適当に相槌を打つ由清の肩を掴み、真理が熱弁する。



「何だよそのやる気のない返事は――!
はまじろうと俺らはタッグを組んで一ヶ月キャンペーンするんだぜ?
その俺らがはまじろうの神秘性を信じなくてど――するんだよっ!ええっ?」



由清はガクガク揺さぶられて目を白黒させた。



真理の肩がトントンと叩かれ、振り向くとはまじろうの立てた人差し指に頬がムニュと食い込む。



真理は固まり何秒かはまじろうと見つめあっていた。






「お、おまっ……なんて古典的な悪戯を……むむ――っ」



はまじろうは、真理の胸ぐらをグイと掴みパフで顔を乱暴に叩き始めた。



「げほっげほっ!
……な、なんじゃ……おまっ……ぐべっ!
美名……の時に比べて……ぶほっ!随分と扱いが……うぐべ――っ」




はまじろうは、喚く真理をガッチリ押さえつけながら器用にメイクを完成させると、ポイと真理を放り出し、怯える由清の腕をむんずと捕まえた。


「ひいいっお手柔らかに」


喋らないはまじろうの着ぐるみの中から、グフグフという笑い声が微かに聴こえて由清は震え上がった。

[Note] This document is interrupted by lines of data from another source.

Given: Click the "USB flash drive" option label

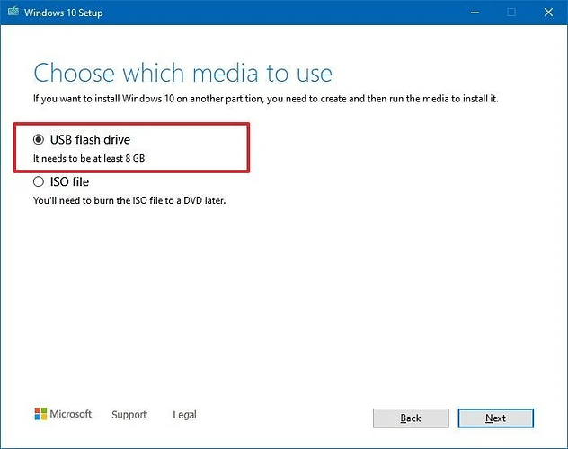Looking at the screenshot, I should click(90, 140).
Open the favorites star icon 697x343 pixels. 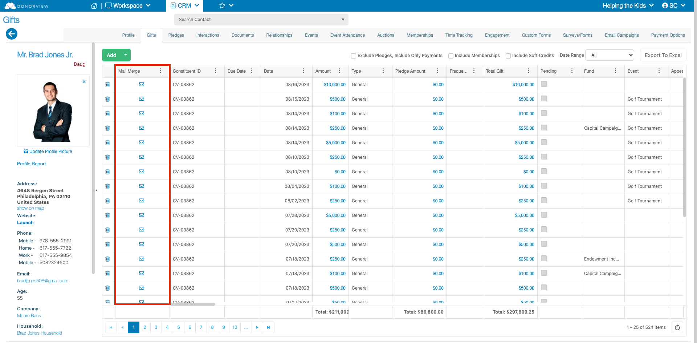click(x=223, y=6)
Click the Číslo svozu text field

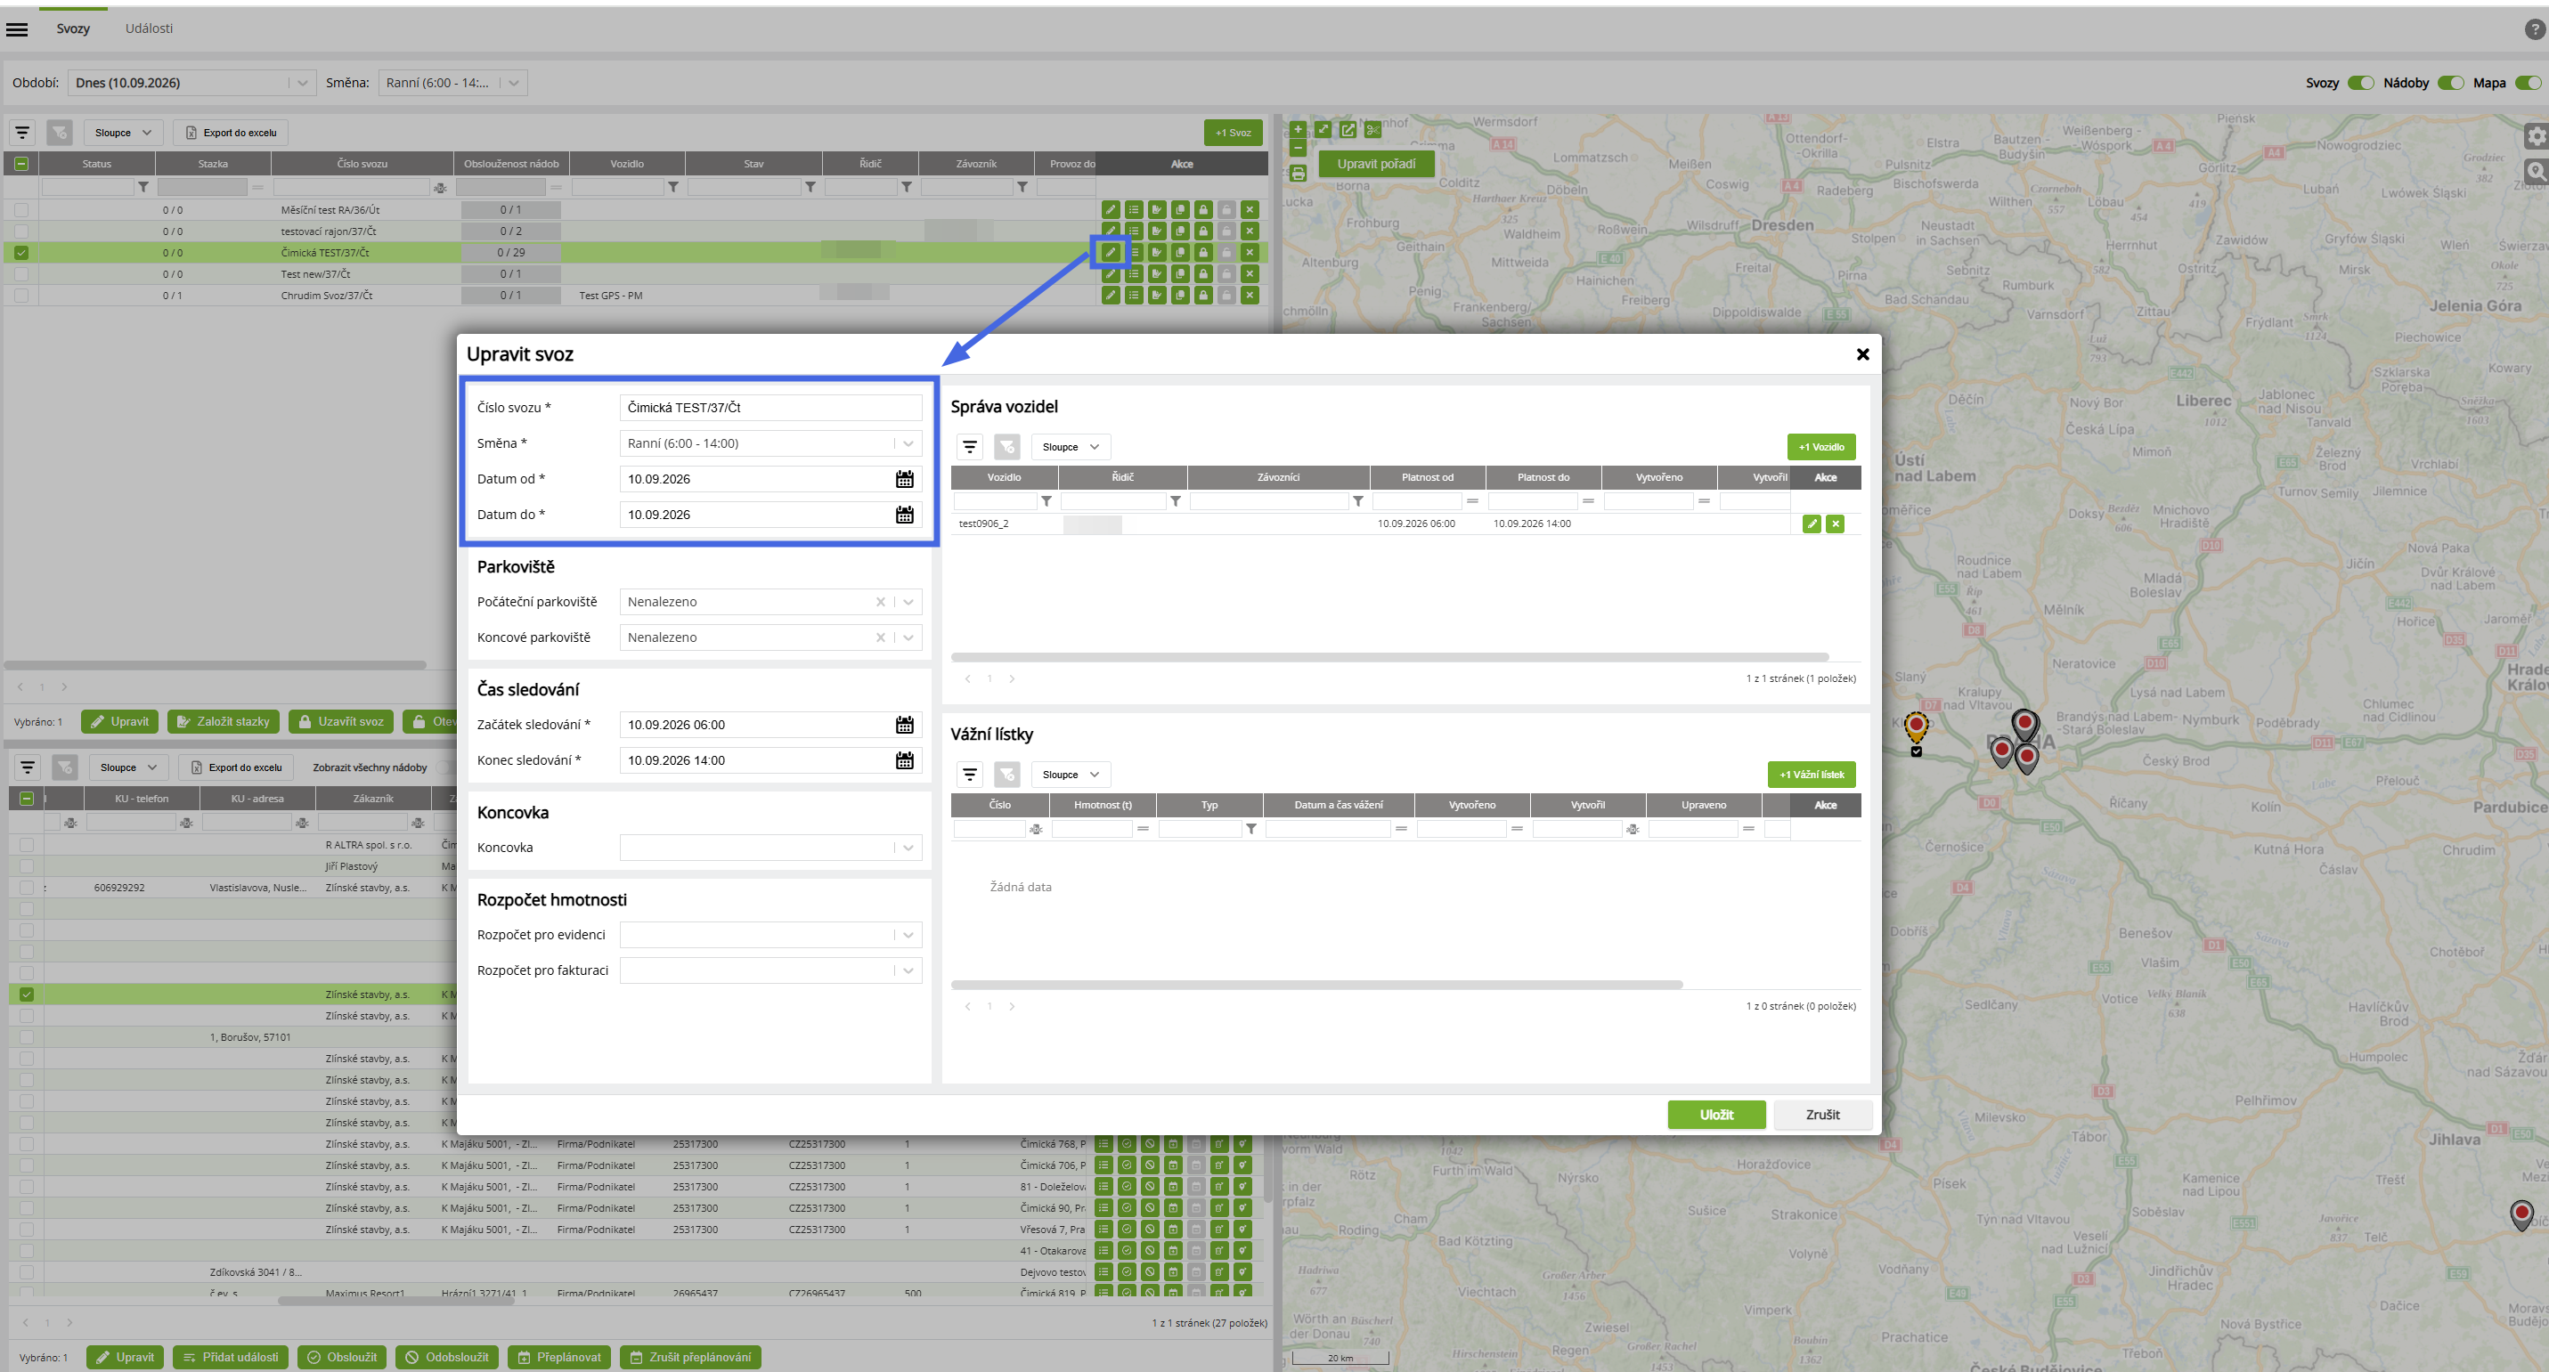(771, 408)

はまじろうは思いもかけない優しい手付きで由清の顔をいじり始める。



放り出された真理はフラフラと美名の横の椅子にドカッと座ると溜め息を付いた。



「なんじゃ?あのはまじろうはよ~!
随分と態度が違うじゃねえかっ」



「うふふ……」


「良かった……笑って……それに可愛くしてもらったな」



頬に触れて真理が笑うと、美名は頬を赤らめて目を逸らした。




「ま……真理くん……さっき……エレベーターの中……で」



「……う?お、おお」



美名は俯いたままスカートの生地を指先でギュッと握る。



「な……何でなの?」



真理は面食らった様に目を丸くしたが、首を振って呟く。




「まさか……それを聞かれるたあ思わなかった」










美名が上目遣いでチラリと見ると、真理はぶっきらぼうに言った。



「それは……
お前を……俺が……まだ好きだって事じゃねーの」


「……!」



「……て、言わせんなよ!分かるだろフツー!」



「だ……だって」



美名は狼狽えて真っ赤になる。



「今更恥ずかしがるなよっ!俺まで照れるだろうが」


真理は美名にデコピンする。




「う……」



額を押さえてこちらを見上げるが、目が合うとますます赤くなり下を向く美名を、真理は抱き締めたくなるのを必死に堪えていた。




「全くお前……
こっちが色々と参るぜ!
……綾波とイチャコラを見せ付けられて悶々とさせられたかと思うと……次の日には訳わかんねー事でギクシャクしてるし!」







「ごめんなさい……」



しゅんとする美名に慌てて真理は付け足した。



「い、いや、どーせアレだろ?綾波が悪いんだろ?……だったらお前がしょげる事はねーよ!
たまにはいい薬になるさ!奴を凝らしめてやれよ!ん?」



真理はふと、昨日翔大から預かった物の事を思い出したが、今このタイミングでその事を切り出すのが何となく憚られた。


「真理くん……私」



「あ――!
今すぐどうこう、白黒つけないでくれよなっ!
俺は……ただお前が心配でさ……
まあ、下心のある心配だけどよ……ハハハ!
遠慮しないで、俺を頼ってくれよって事!
今言った事は忘れていいから!
……いや、やっぱり忘れんな!」



「……もう……一体どっちなの?」







「……だよな」



真理は美名の頭をポンと叩くと、耳元でそっと囁いた。



「俺は……
いつでも待ってるから」



「――っ」



美名が困惑して真理を見上げた時、はまじろうが側転しながら飛んで来て真理を羽交い締めにした。




「ぐ、ぐおおっ……
後ろから襲うとは卑怯千万っ……」



すっかり綺麗な王子に仕立てられた由清がやって来て時計を見る。




「そろそろ報道陣が到着する頃だよね……
あ、何かザワザワしてる……来たかな?」



控え室のドアを少し開けて見ると、カメラを担いだスタッフや各局の女子アナ、堺とペコの姿も見えた。








「わあ……緊張……」



音楽番組の生放送とはまた違う緊張を解すために、美名は背筋を伸ばして深呼吸する。



「ひめっ……
ぎんぢょっ……じでるなら……おでが……
ちゅーの……びどつでもかまじで……
やるべ……ぐぼーっ……ウヒャヒャヒャ……
や、やめど……ばまじろー!ひいっ」



真理は美名をからかう様な事を言うが、はまじろうにがんじがらめに拘束されたまま脇腹を擽られ悶絶している。



「もうっ!真理くんったら!」



ドアが開いて、綾波と志村、智也が入ってくると美名の視線は否が応にも綾波に吸い寄せられる。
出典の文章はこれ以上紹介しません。